DATA LINES:
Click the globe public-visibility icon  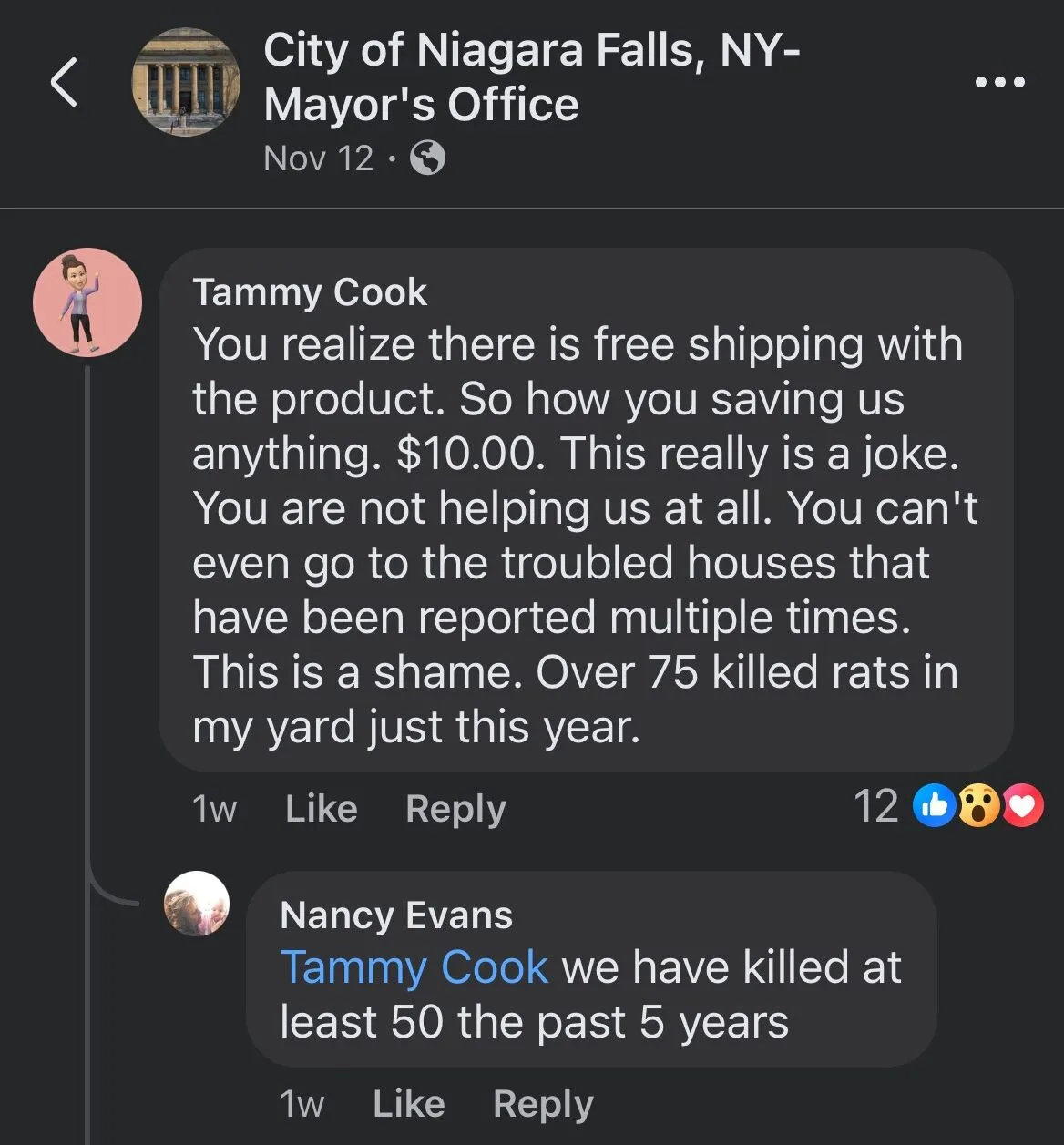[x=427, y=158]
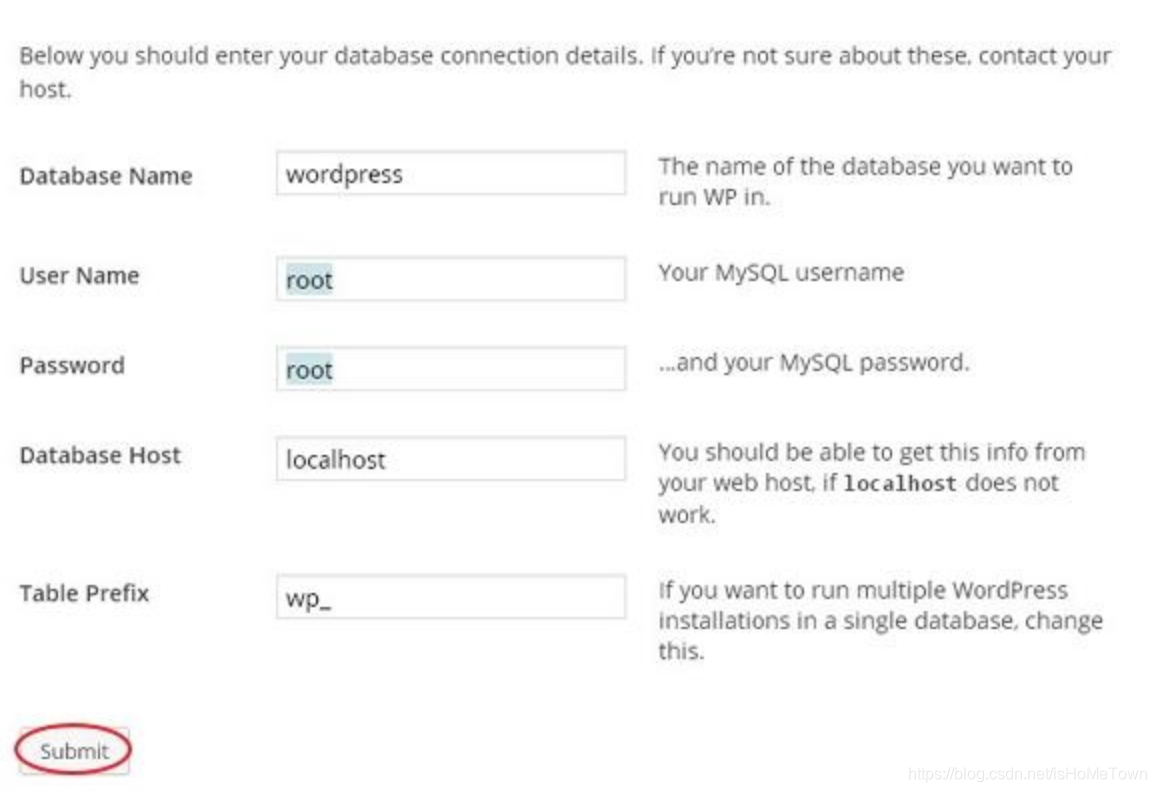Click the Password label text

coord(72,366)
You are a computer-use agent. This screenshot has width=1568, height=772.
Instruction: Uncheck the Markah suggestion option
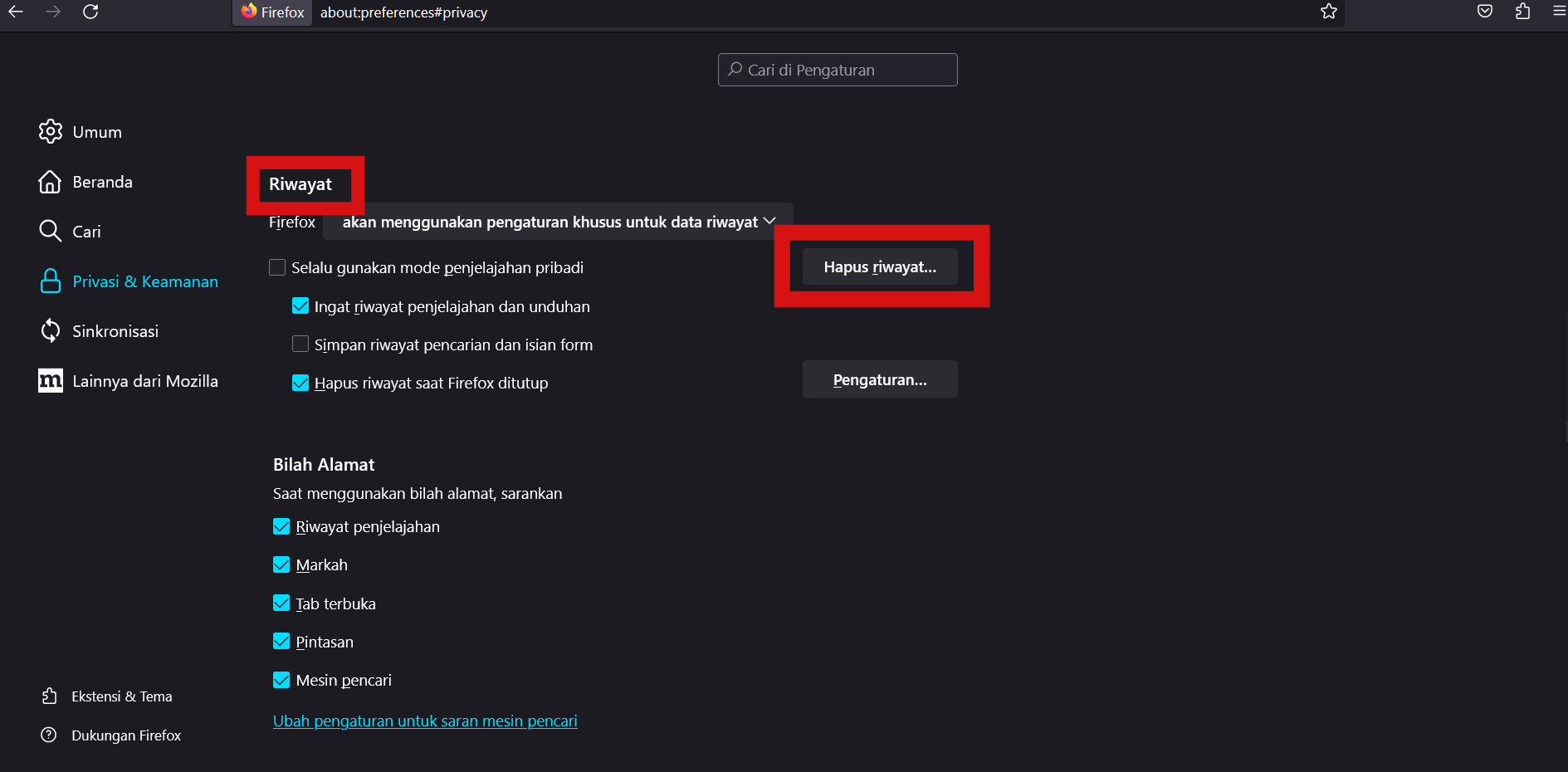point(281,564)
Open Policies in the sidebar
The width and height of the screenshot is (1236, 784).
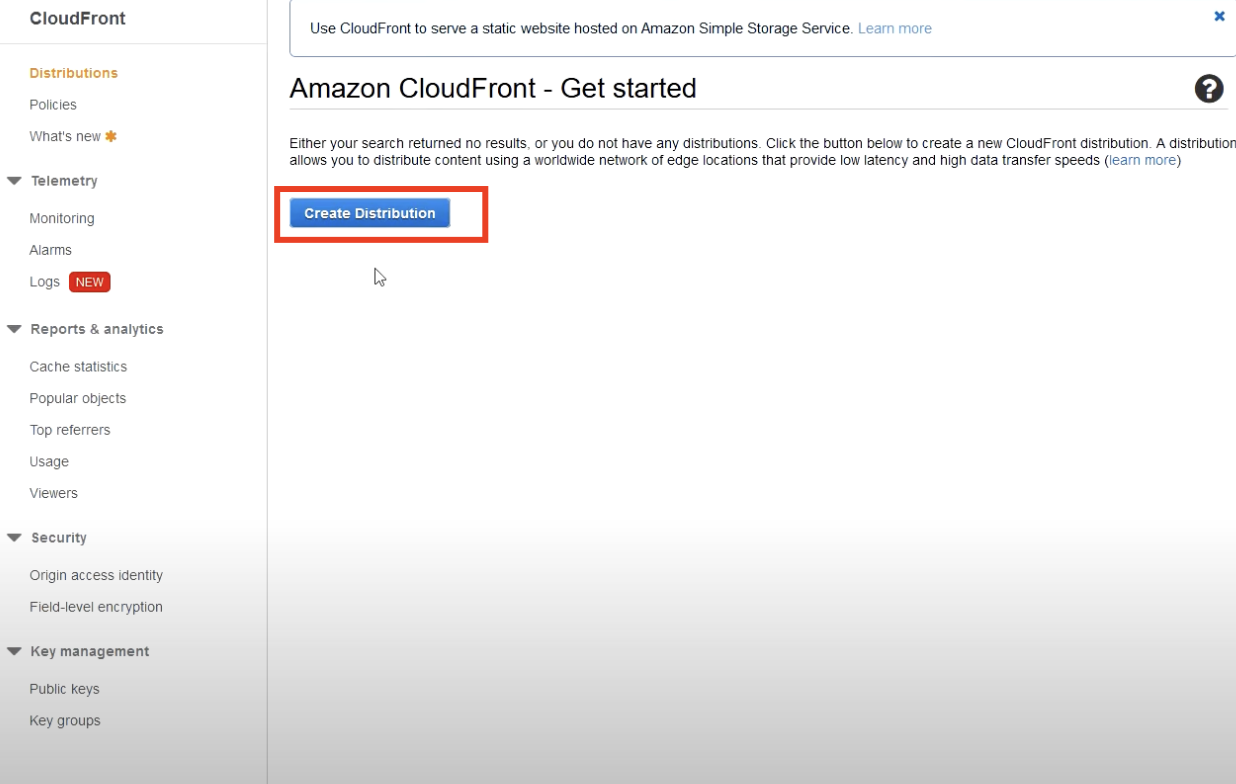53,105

---

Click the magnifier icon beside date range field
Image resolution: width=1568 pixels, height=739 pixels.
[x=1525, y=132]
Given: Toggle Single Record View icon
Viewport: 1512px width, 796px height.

...

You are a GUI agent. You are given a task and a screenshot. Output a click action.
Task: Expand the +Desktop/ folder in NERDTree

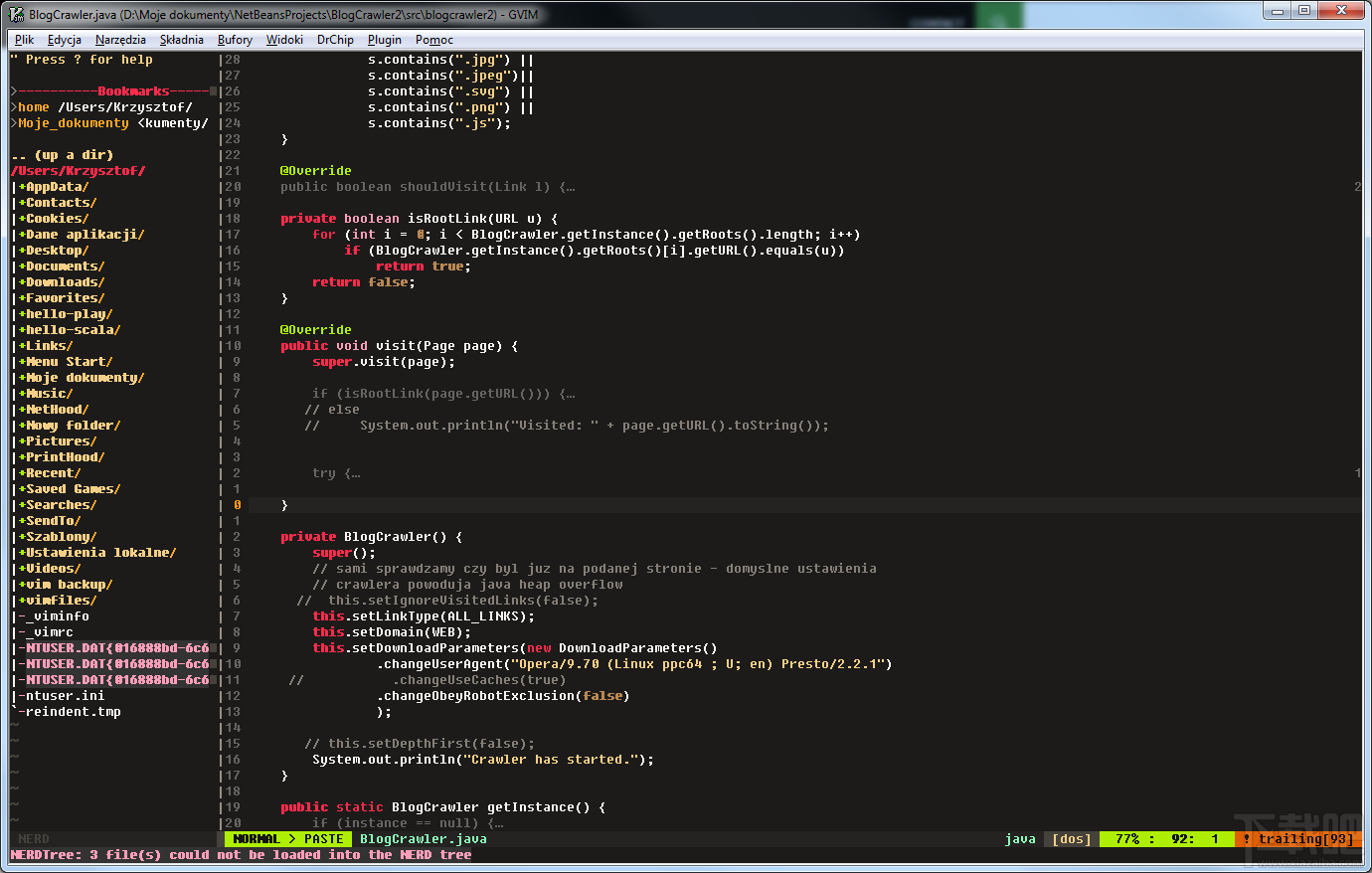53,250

EXERCISE BRIEF:
Express the part of the items that opens with the line containing "Click the magnifier" and closes with the line containing "Viewport: 1512px width, 796px height." as a JSON list of strings, one string per line, with blank lines left out.

ANSWER TO THIS EXERCISE:
[
  "Click the magnifier icon beside date range field",
  "Image resolution: width=1568 pixels, height=739 pixels.",
  "[x=1525, y=132]",
  "Given: Toggle Single Record View icon",
  "Viewport: 1512px width, 796px height."
]